Bir süredir Ankara ile Bağdat arasındaki temaslar hız kazandı. Elbette en dikkat çekici olanı önce Dışişleri Bakanı Hakan Fidan’ın Bağdat-Erbil’i ziyaret etmesiydi. Bu ziyaretin ardından MİT Müsteşarı İbrahim Kalın ve son olarak da Savunma Bakanı Yaşar Güler bölgeye gitti.

Bu karşılıklı ziyaret trafiğini daha da ilginç kılan faktörlerden biri de Haşd-i Şaabi Lideri Falah El Fayyad’ın katılımı oldu. Türkiye yakın zamana kadar İran destekli silahlı grup olan Haşd-i Şaabi’yi de terörist olarak nitelendiriyordu.

Peki Ankara-Bağdat-Erbil hattındaki bu yoğun diplomasi trafiğinden hangi taraf ne bekliyor?

Ankara’dan başlayayım.

Ankara açısından en önemli mesele PKK. Bu çerçevede Bağdat’ın ve Erbil’in tam desteğini almak isteyen Ankara Bağdat ve Erbil’deki muhataplarını ikna etmeye çalışıyor. Elbette Ankara açısından en önemli muhatap Bağdat. Çünkü Bağdat PKK’yı terör örgütü olarak kabul etmiyor. Ayrıca bütçesi Bağdat tarafından sağlanan Haşd-i Şaabi’yi sahada PKK karşıtı operasyonlara dahil edebilmek Ankara açısından çok önemli.

Ankara’nın bir diğer hedefi ise yine PKK meselesinin uzantısı olarak gördüğü Süleymaniye yönetimini örgütten uzaklaştırmak. Bu çerçevede Erbil’i Süleymaniye yönetimine baskı yapması için sıkıştıran Ankara açısından Bağdat’ı ikna etmek zaman alabilir gibi görünüyor.

Çünkü Erbil’deki KDP yönetiminin aksine Süleymaniye’deki KYB yönetiminin İran ile ve buna bağlı olarak Bağdat’taki İran destekli siyasi çevreyle ilişkileri oldukça iyi.

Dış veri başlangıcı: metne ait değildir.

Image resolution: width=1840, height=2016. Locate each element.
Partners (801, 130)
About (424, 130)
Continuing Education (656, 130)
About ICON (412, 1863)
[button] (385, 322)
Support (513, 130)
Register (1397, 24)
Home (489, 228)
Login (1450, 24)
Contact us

Gerçi Ankara bir süredir Süleymaniye’ye yönelik markajını daralttı ve Süleymaniye’ye uçuşları askıya aldı. Ayrıca geçtiğimiz aylarda yapılan Vilayet Meclisleri Seçimlerinde Kerkük’te KYB’nin önünü kesmeye çalışan Ankara Bağdat’ı ve Haşd-ı Şaabi’yi Süleymaniye-PKK ilişkisi çerçevesinde birlikte hareket etmeye ikna etmeye çalışıyor.

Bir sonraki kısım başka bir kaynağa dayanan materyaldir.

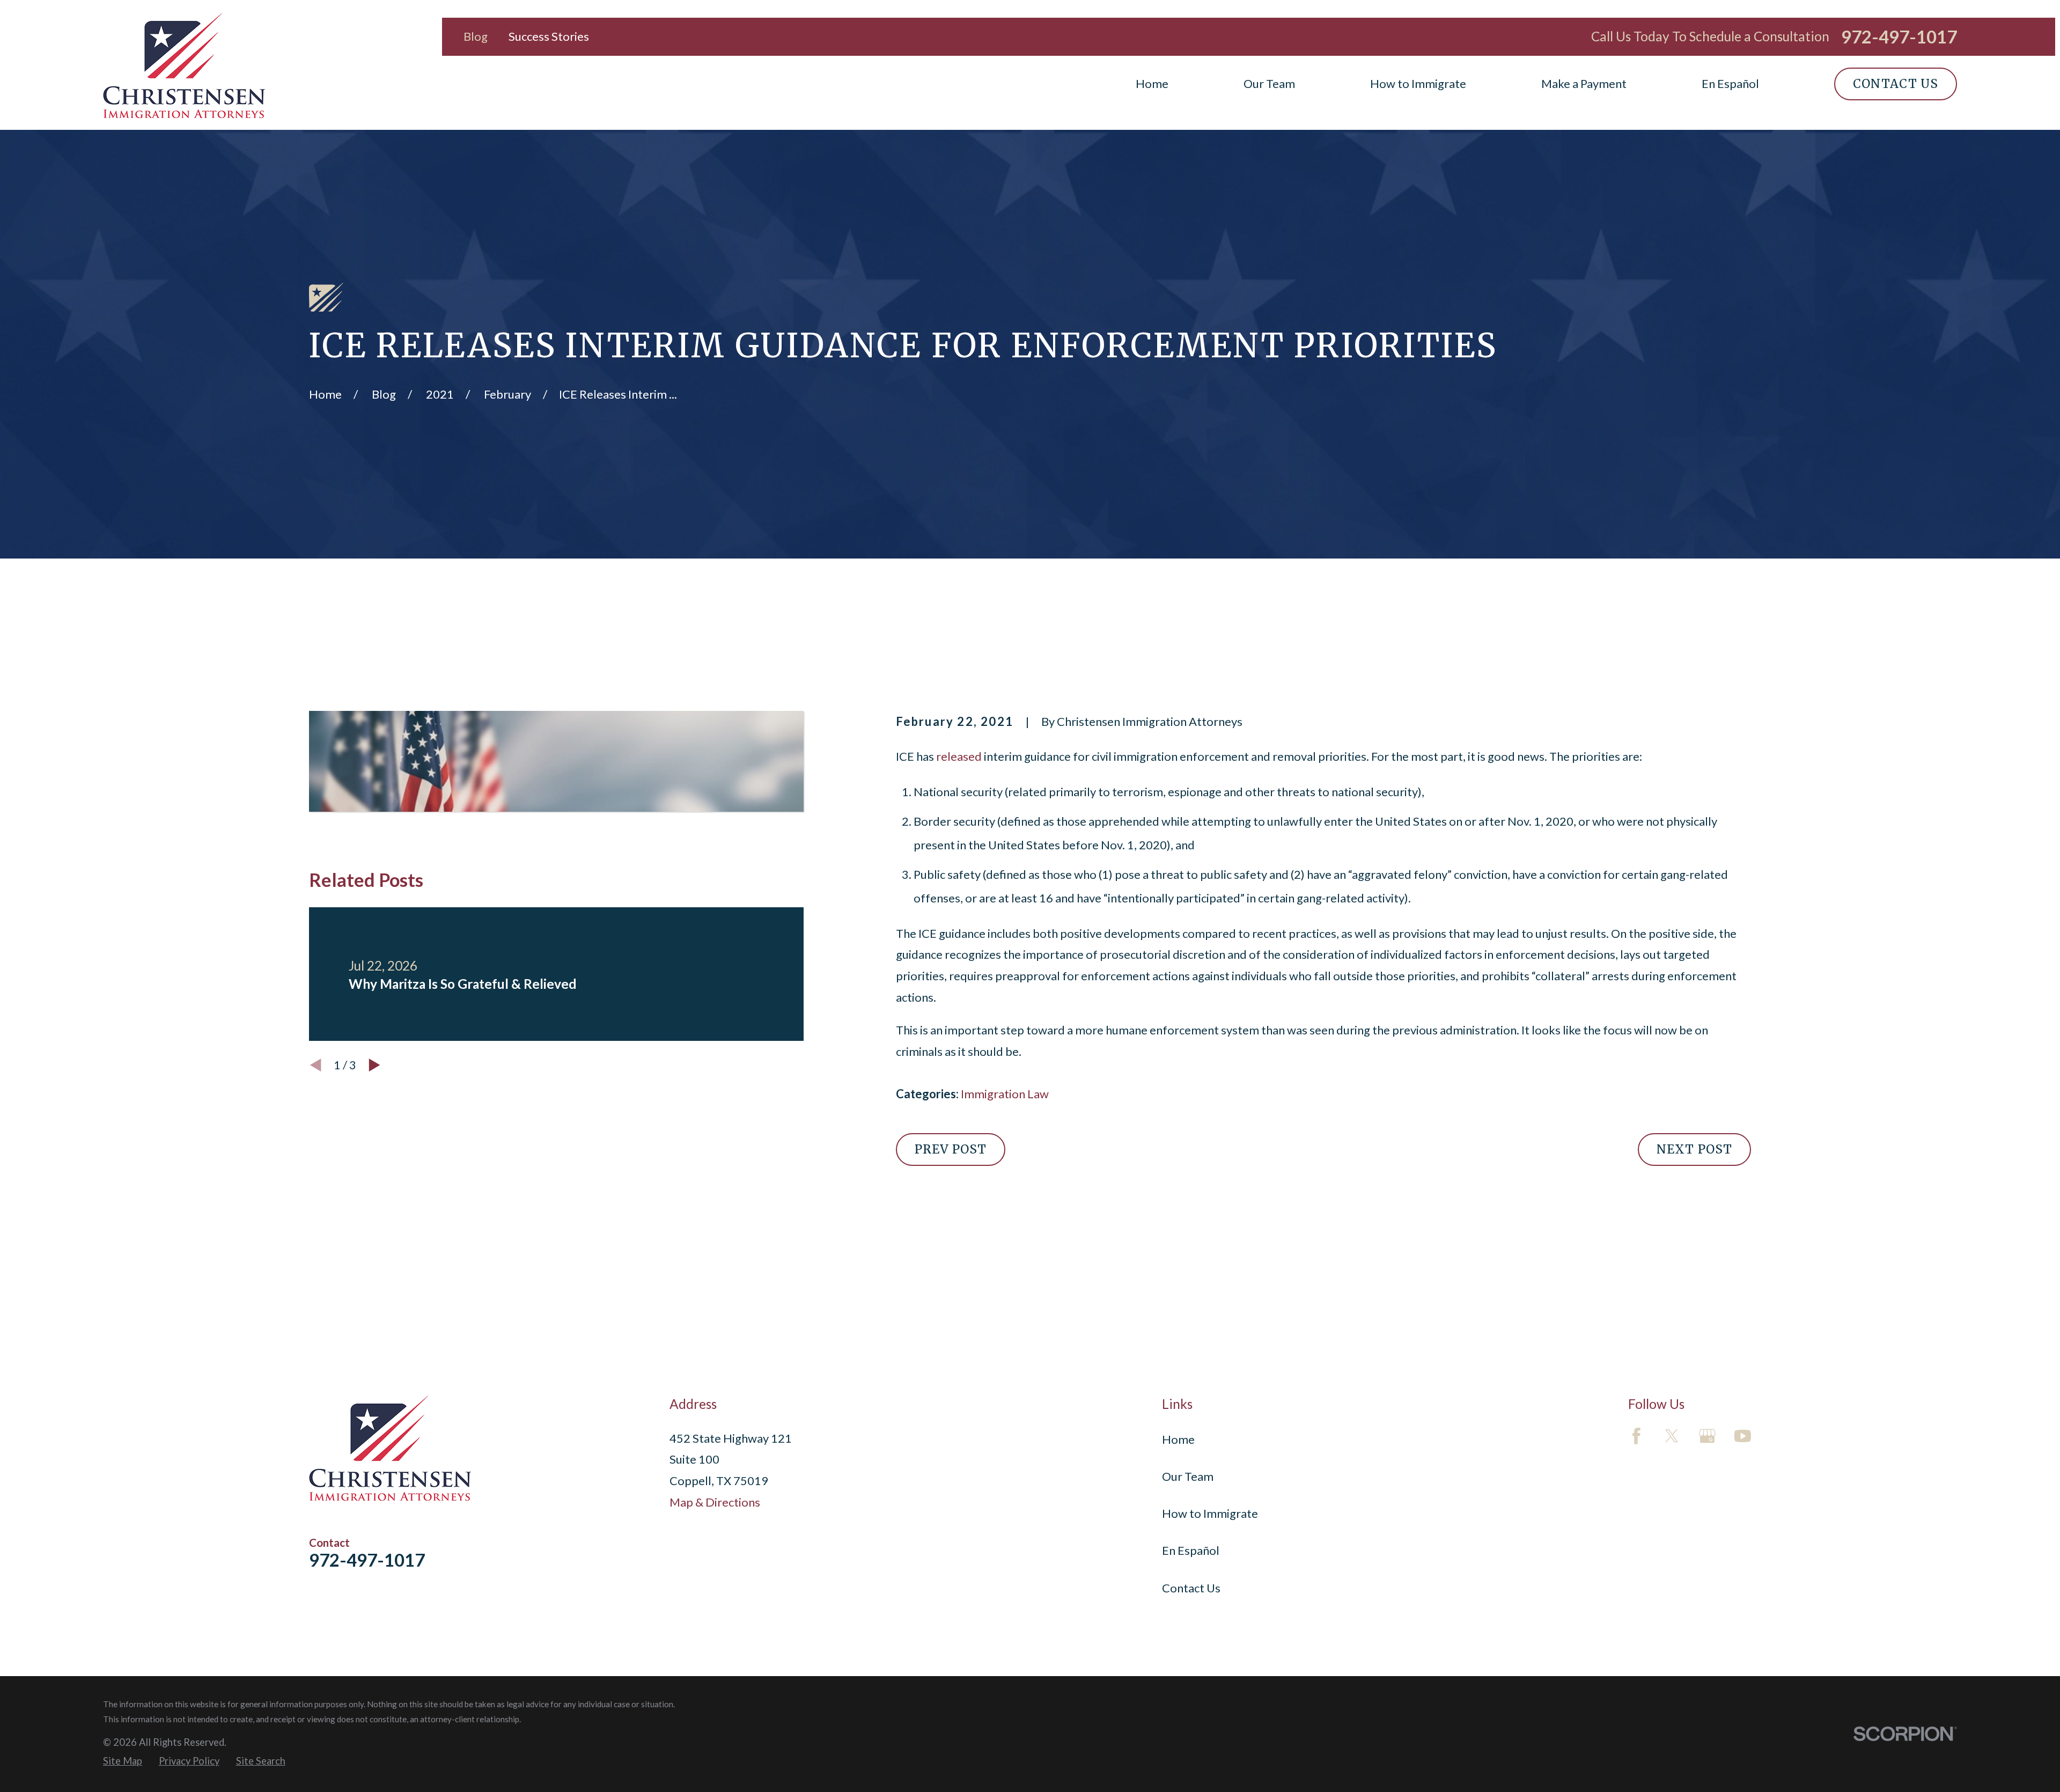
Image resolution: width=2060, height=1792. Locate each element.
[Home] (184, 65)
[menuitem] (122, 1761)
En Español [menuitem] (1730, 83)
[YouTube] (1742, 1436)
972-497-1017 (1899, 37)
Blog (476, 36)
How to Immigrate (1210, 1513)
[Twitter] (1672, 1436)
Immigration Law (1005, 1093)
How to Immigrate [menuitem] (1418, 83)
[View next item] (374, 1065)
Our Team (1187, 1476)
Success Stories (549, 36)
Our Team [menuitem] (1269, 83)
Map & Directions (715, 1502)
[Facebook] (1636, 1436)
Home (1178, 1439)
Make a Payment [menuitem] (1584, 83)
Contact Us (1895, 83)
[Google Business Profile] (1707, 1436)
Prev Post (951, 1149)
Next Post (1694, 1149)
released (959, 756)
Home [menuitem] (1152, 83)
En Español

Bağdat açısından Ankara-Erbil hattındaki diplomasi trafiğinin gündeminde ‘kuru kanal’ adı verilen bir ticaret hattı projesi var.

Basra Körfezi’ni Necef’e, Necef’i Bağdat’a ve Bağdat’ı Türkiye üzerinden Avrupa’ya bağlaması öngörülen hat için tahmin edilen bütçe 17 milyar dolar civarında.

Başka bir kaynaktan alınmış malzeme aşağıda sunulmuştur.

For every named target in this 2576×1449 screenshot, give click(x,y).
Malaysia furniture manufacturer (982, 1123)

Bağdat’tan yapılan açıklamalara bakılırsa Bağdat, hat konusunda oldukça heyecanlı ve şimdiden hattın Irak toprakları içindeki kısmını finanse etmek üzere körfez ülkeleri ile temaslara başlamış. Yine Bağdat merkezli haberlerde körfez ülkelerinin bu hatla yakından ilgilendiği vurgulanıyor.

Eğer bu hat hayata geçirilebilirse Basra Körfezi’ne kıyısı olan ülkelerin Türkiye ve Avrupa ile ticaretinde taa Kızıldeniz’i ve Süveyş kanalını dolaşması gereken rota hem kısalacak hem de maliyeti düşecek.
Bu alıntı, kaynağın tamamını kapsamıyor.